In [1]:
%matplotlib inline

import os
import numpy as np
from deepsign.rp.index import TrieSignIndex as Index
from deepsign.io.datasets.wordsim import WordSim353Reader
import matplotlib.pyplot as plt

from scipy.stats import spearmanr


from sklearn.decomposition import PCA
from deepsign.utils.measure import cosine


# model dir
home = os.getenv("HOME")
data_dir = home + "/data/datasets/"
result_dir = home + "/data/results/"
model_dir = result_dir + ""
model_file = model_dir + "model_bnc"
embeddings_file = model_dir + "embeddings.npy"
index_file = model_dir + "index.hdf5"

In [2]:
# load index
index = Index.load(index_file)

In [3]:
# load embeddings
embeddings = np.load(embeddings_file)

def get_vector(word):
    word_ri = index.get_ri(word).to_vector()
    return np.matmul(word_ri, embeddings)

# WordSim353 Correlation

In [4]:
# load toefl
print_questions = False
sim_file = data_dir + "wordsim/sim.csv"
rel_file = data_dir + "wordsim/rel.csv"

wordsim = WordSim353Reader(sim_file,rel_file)

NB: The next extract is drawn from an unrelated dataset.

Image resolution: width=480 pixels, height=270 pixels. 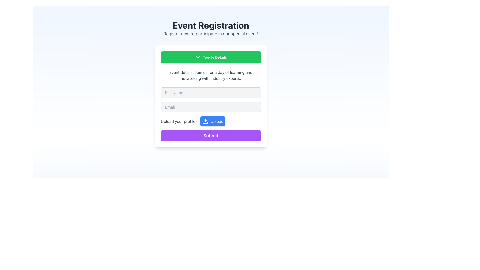 I want to click on the 'Submit' button, which is a rectangular button with a purple background and bold white text, located at the bottom of the form, so click(x=211, y=136).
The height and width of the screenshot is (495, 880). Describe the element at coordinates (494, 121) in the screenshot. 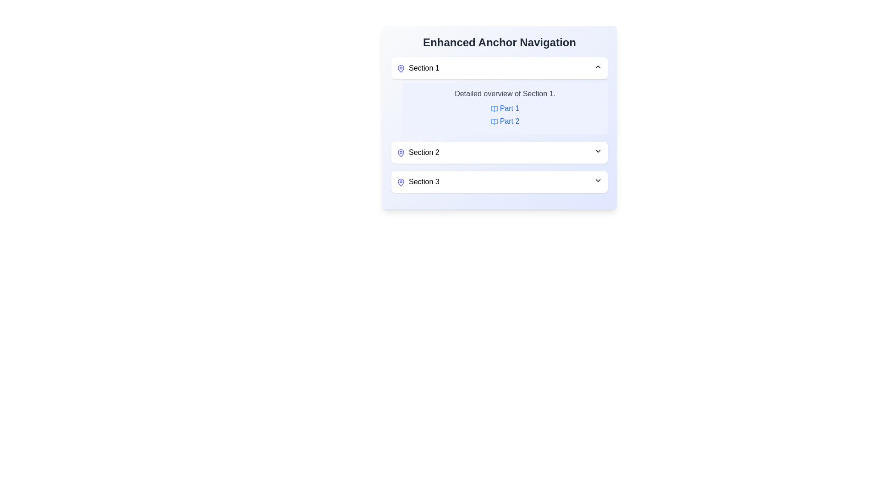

#queen = get_vector("queen")
#majesty = get_vector("majesty")
#print(cosine(queen,majesty))
#r = spearmanr([1,2,3,4,5],[1,2,3,4,5])
#print(r)

rel_in_corpus = [(w1,w2,score) for (w1,w2,score) in wordsim.rel if index.contains(w1) and index.contains(w2)]
model_scores = [cosine(get_vector(w1),get_vector(w2)) for (w1,w2,_) in rel_in_corpus]
gold_scores = [score for (_,_,score) in rel_in_corpus]
rel_correlation = spearmanr(model_scores,gold_scores)
print("rel correlation: ",rel_correlation)

sim_in_corpus = [(w1,w2,score) for (w1,w2,score) in wordsim.sim if index.contains(w1) and index.contains(w2)]
model_scores = [cosine(get_vector(w1),get_vector(w2)) for (w1,w2,_) in sim_in_corpus]
gold_scores = [score for (_,_,score) in sim_in_corpus]
sim_correlation = spearmanr(model_scores,gold_scores)
print("sim correlation: ",sim_correlation)

rel correlation:  SpearmanrResult(correlation=0.013858755210829469, pvalue=0.82671418969391386)


sim correlation:  SpearmanrResult(correlation=0.13009108040907949, pvalue=0.064322770247891875)